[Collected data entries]
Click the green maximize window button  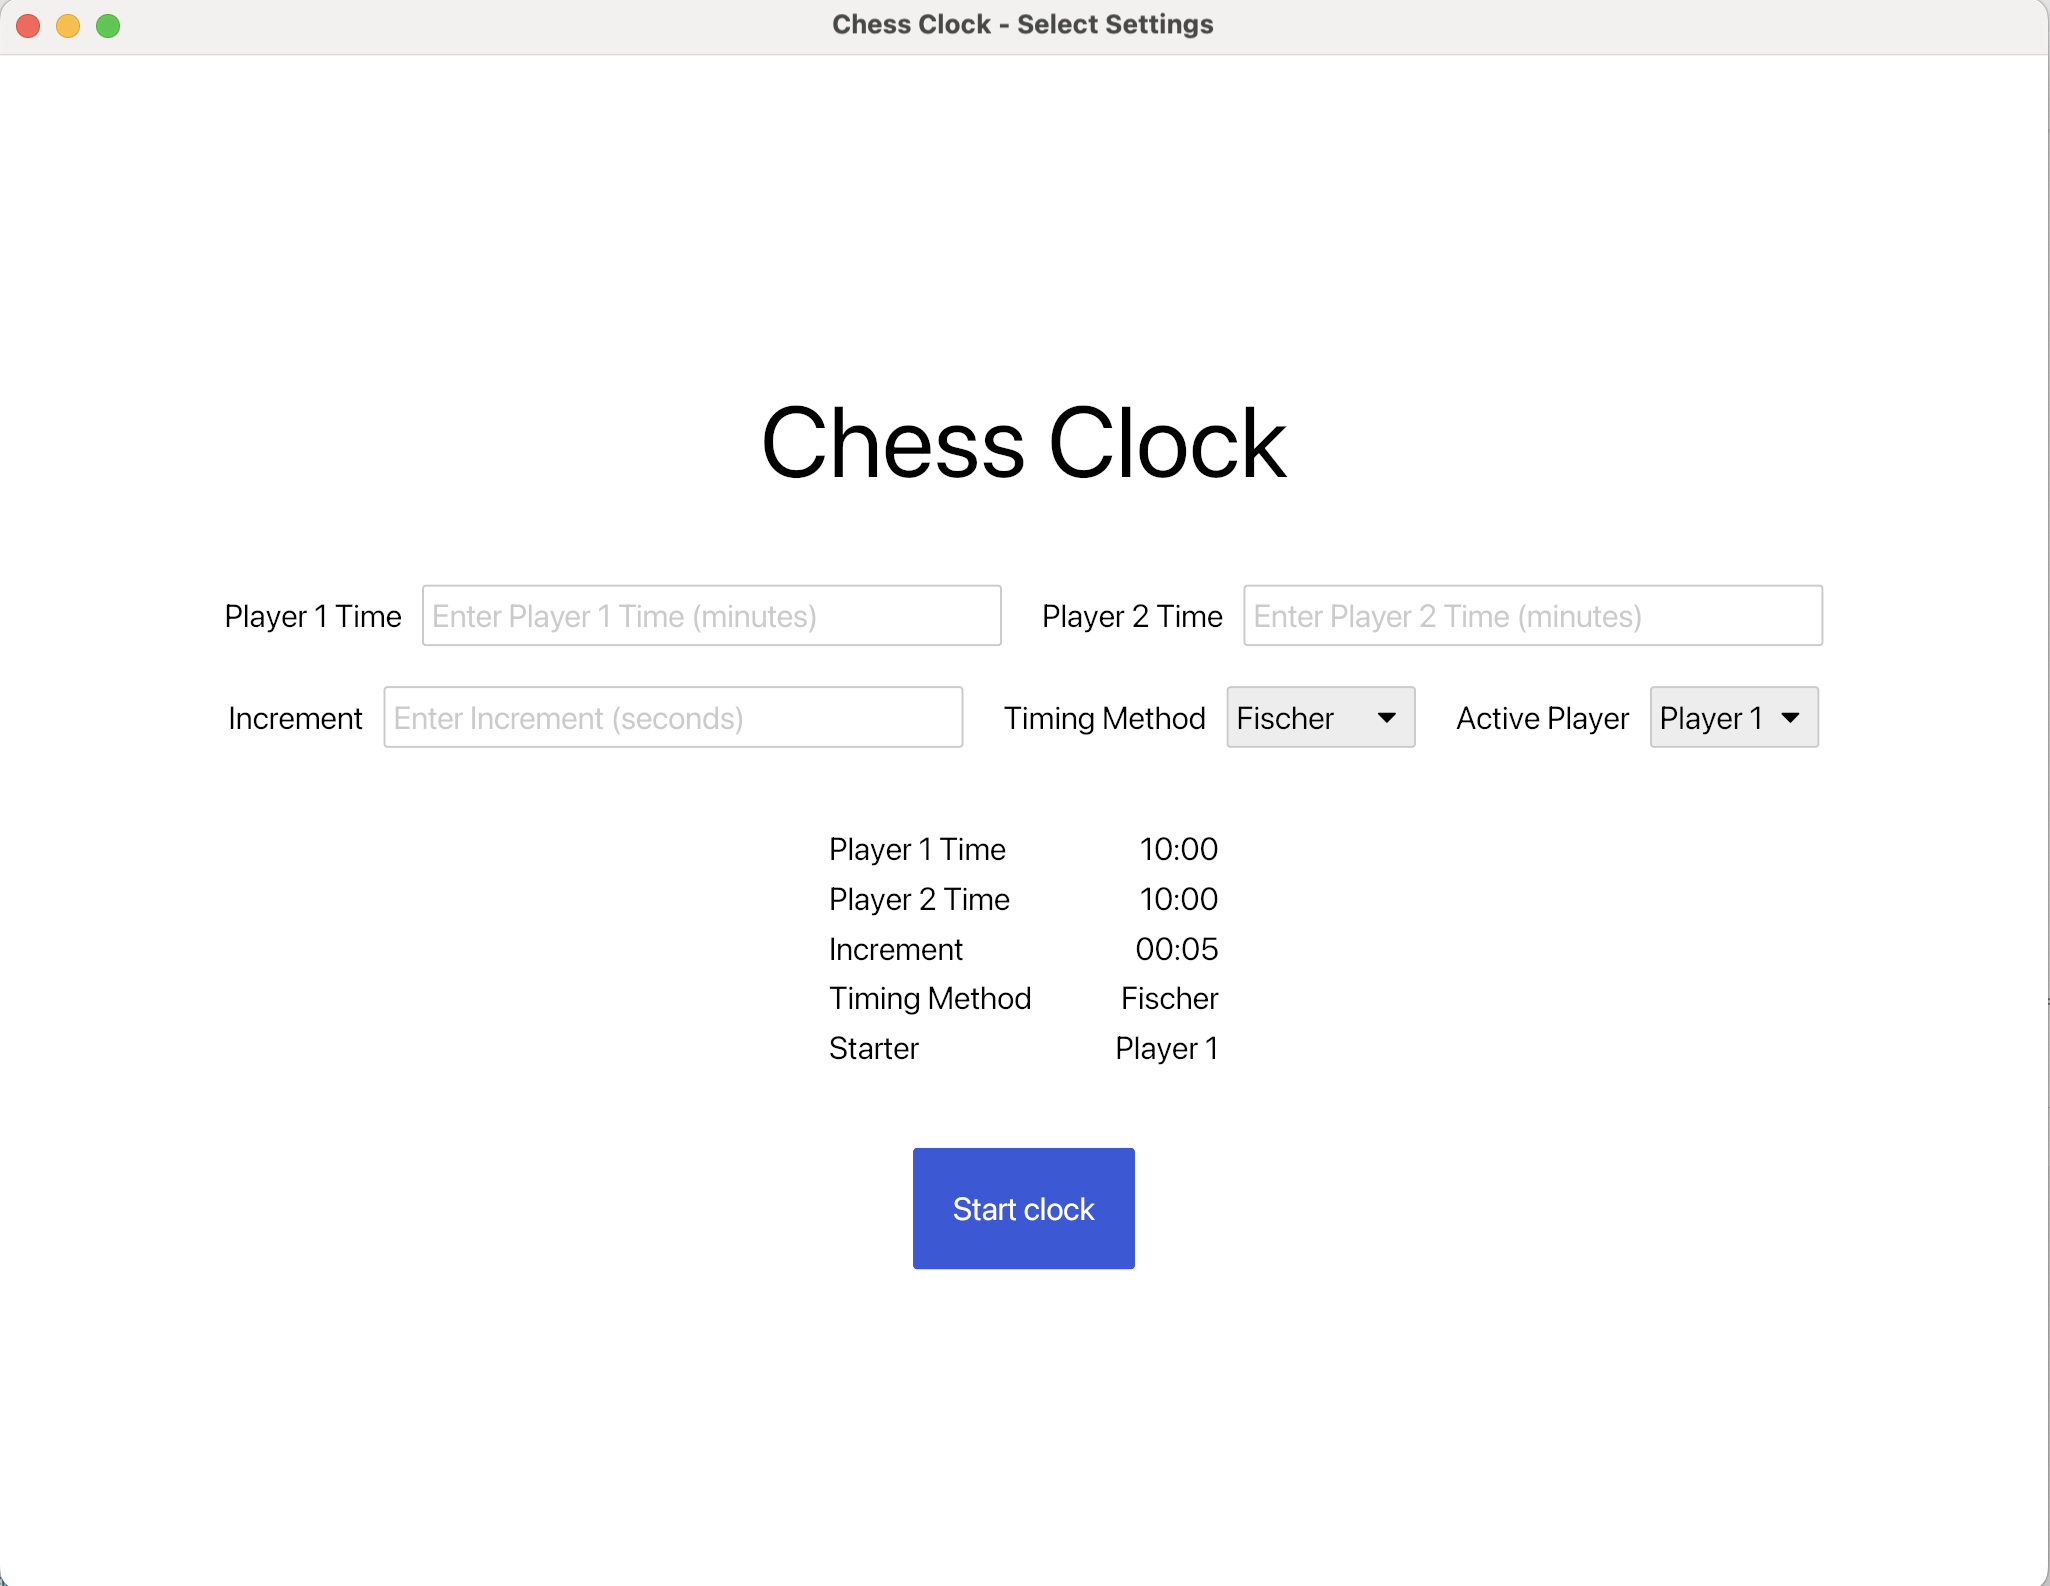click(108, 26)
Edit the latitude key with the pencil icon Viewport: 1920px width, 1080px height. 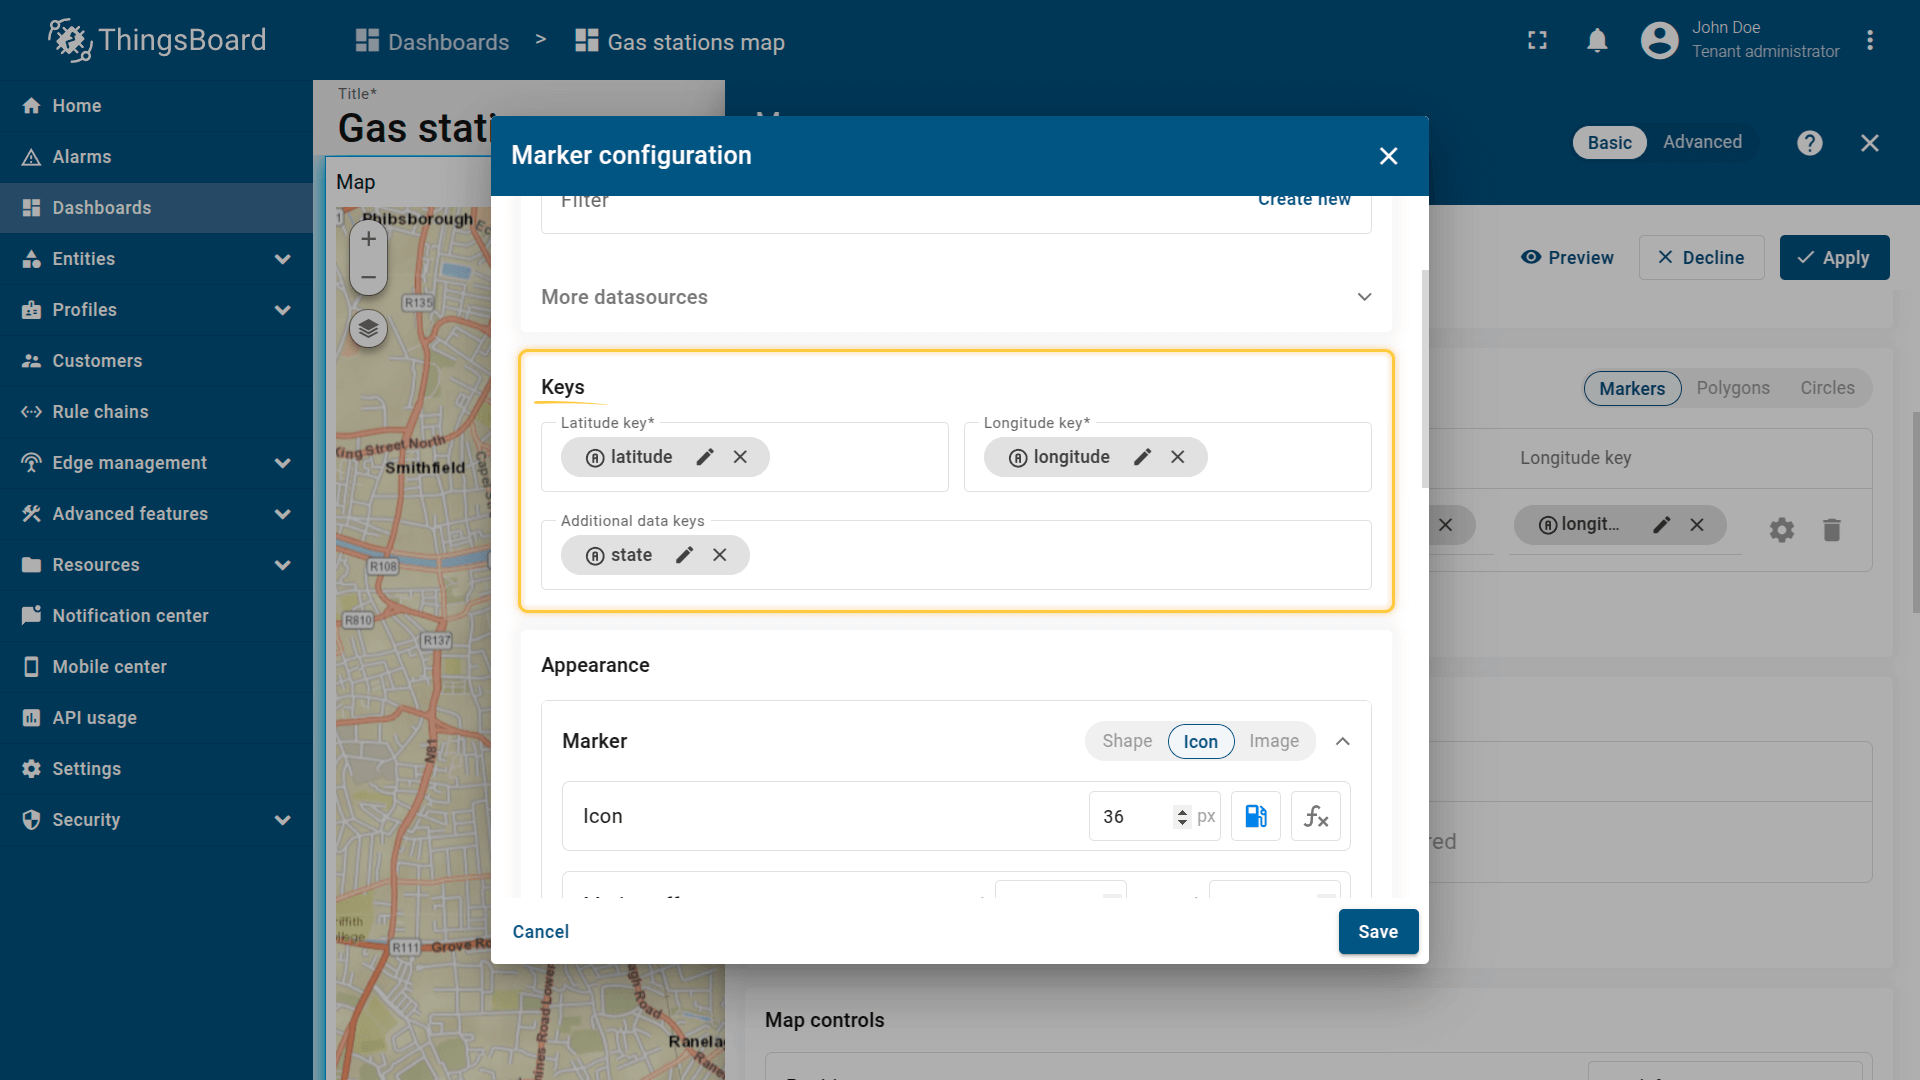coord(705,457)

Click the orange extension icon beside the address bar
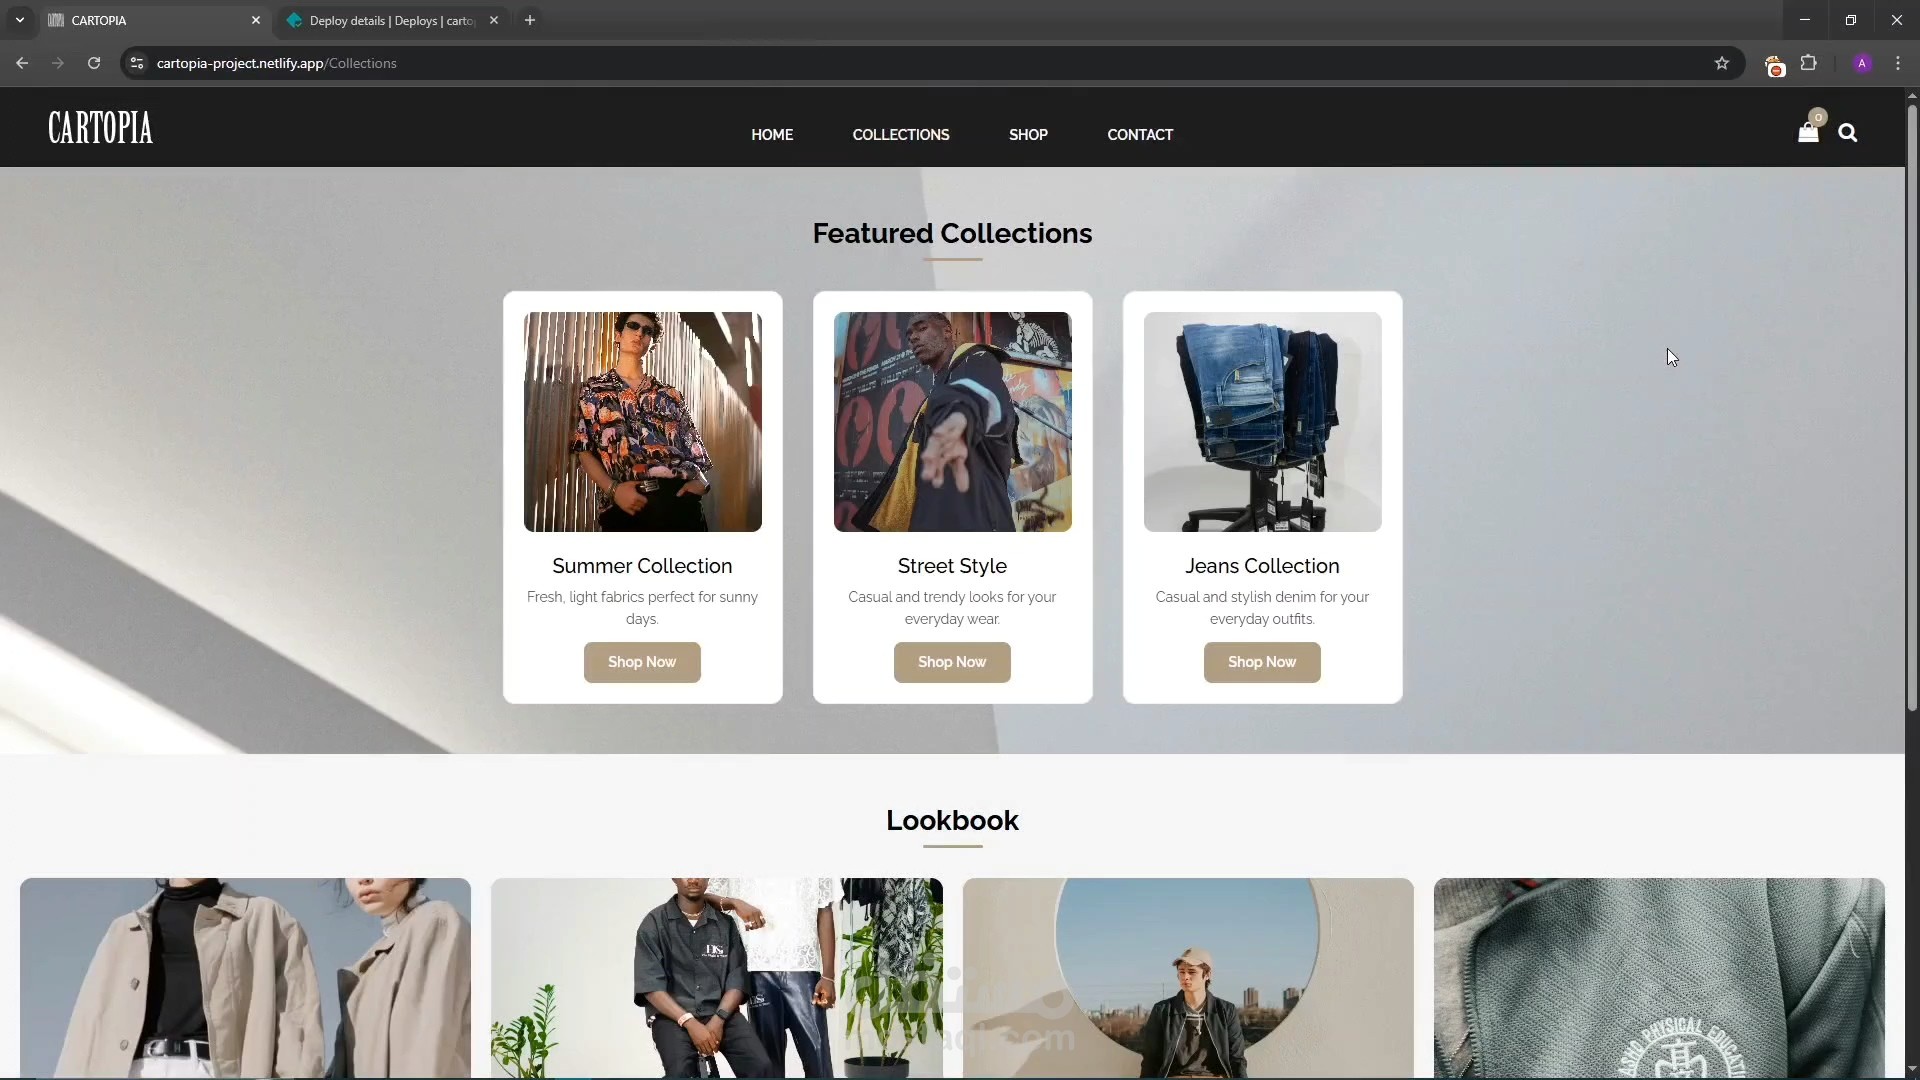tap(1775, 63)
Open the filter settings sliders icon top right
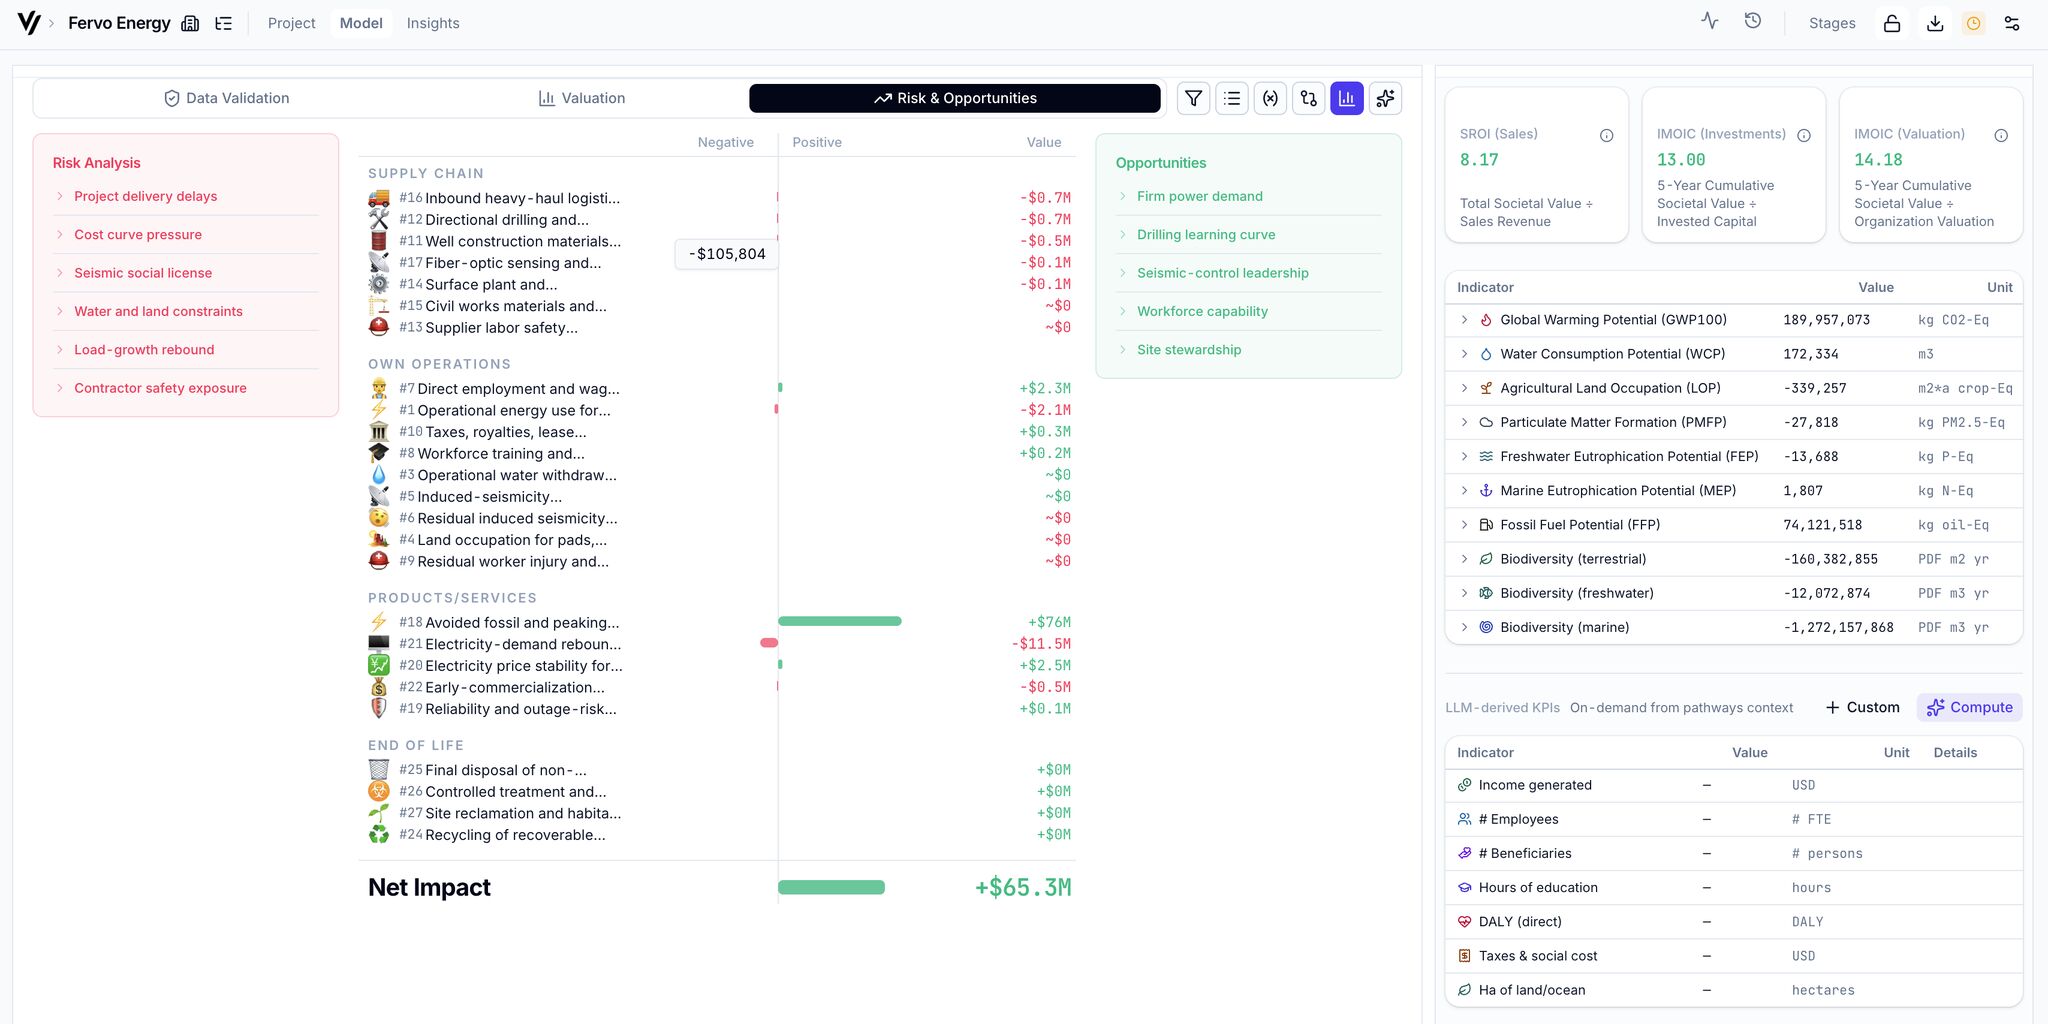The width and height of the screenshot is (2048, 1024). pyautogui.click(x=2012, y=22)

Problem requirements: Only the lines from the one containing "Click the orange" through the end of the records above should be retyped, exactly as they stand, with any pictures left out.

Solution below:
Click the orange extension icon beside the address bar
tap(1775, 63)
Open the filter settings sliders icon top right
The width and height of the screenshot is (2048, 1024). pyautogui.click(x=2012, y=22)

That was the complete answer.